Perguntas:
• A. Liste todas as maneiras que o texto sobre a falta de leitos de UTI introduz com a palavra "forma", como em "de forma ...".
• B. Transcreva do texto sobre a falta de leitos de UTI tudo o que vai de "Volta e meia" até "em nosso país.".
• C. Segundo o texto sobre a falta de leitos de UTI, por quais motivos os meios de comunicação às vezes tratam um assunto de forma propositadamente distorcida?

Texto fornecido:
######

Total de visualizações de página

terça-feira, 30 de novembro de 2010

"Sobre a morte e o morrer" parte 4: quando não se pode tentar alguma coisa.

Volta e meia os meios de comunicação fazem alusão a situações marcantes do nosso cotidiano, algumas vezes apontando, sugerindo soluções e fomentando debates de alto nível. Em outras vezes, nos dá a sensação ou que não tem o que falar e explora-se aquilo que já é sabidamente um assunto instigante, ou que o fazem de forma propositadamente distorcida por incompetência ou má fé. Entretanto, agindo de forma sensacionalista ou comedida, a questão da falta de leitos de UTI incomoda e frequentemente povoa o noticiário e o discurso dos políticos e gestores em saúde, seja de forma demagógica, seja de forma bem intencionada na expectativa de apontar soluções para a questão. Porque quem tem um mínimo de seriedade e conhecimento do assunto sabe muito bem que é um problema insolúvel em nosso país.

######

Dados fornecidos:
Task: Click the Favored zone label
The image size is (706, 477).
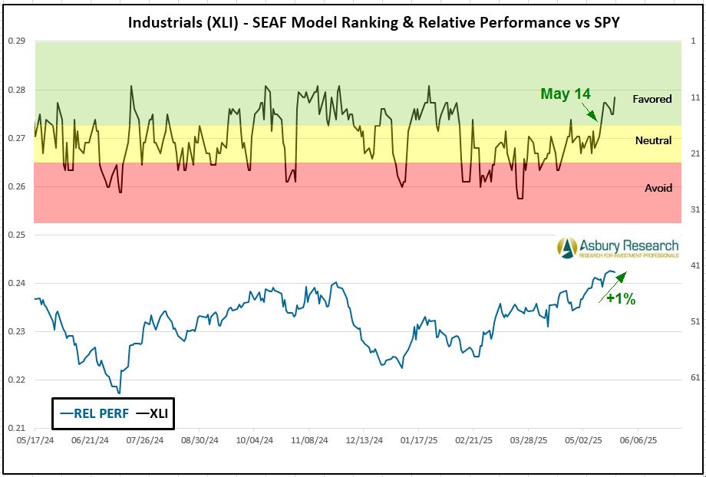Action: pos(652,99)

######

Respostas:
• A.
- propositadamente distorcida
- sensacionalista
- comedida
- demagógica
- bem intencionada

• B.
Volta e meia os meios de comunicação fazem alusão a situações marcantes do nosso cotidiano, algumas vezes apontando, sugerindo soluções e fomentando debates de alto nível. Em outras vezes, nos dá a sensação ou que não tem o que falar e explora-se aquilo que já é sabidamente um assunto instigante, ou que o fazem de forma propositadamente distorcida por incompetência ou má fé. Entretanto, agindo de forma sensacionalista ou comedida, a questão da falta de leitos de UTI incomoda e frequentemente povoa o noticiário e o discurso dos políticos e gestores em saúde, seja de forma demagógica, seja de forma bem intencionada na expectativa de apontar soluções para a questão. Porque quem tem um mínimo de seriedade e conhecimento do assunto sabe muito bem que é um problema insolúvel em nosso país.

• C. Segundo o texto, fazem isso por incompetência ou por má-fé.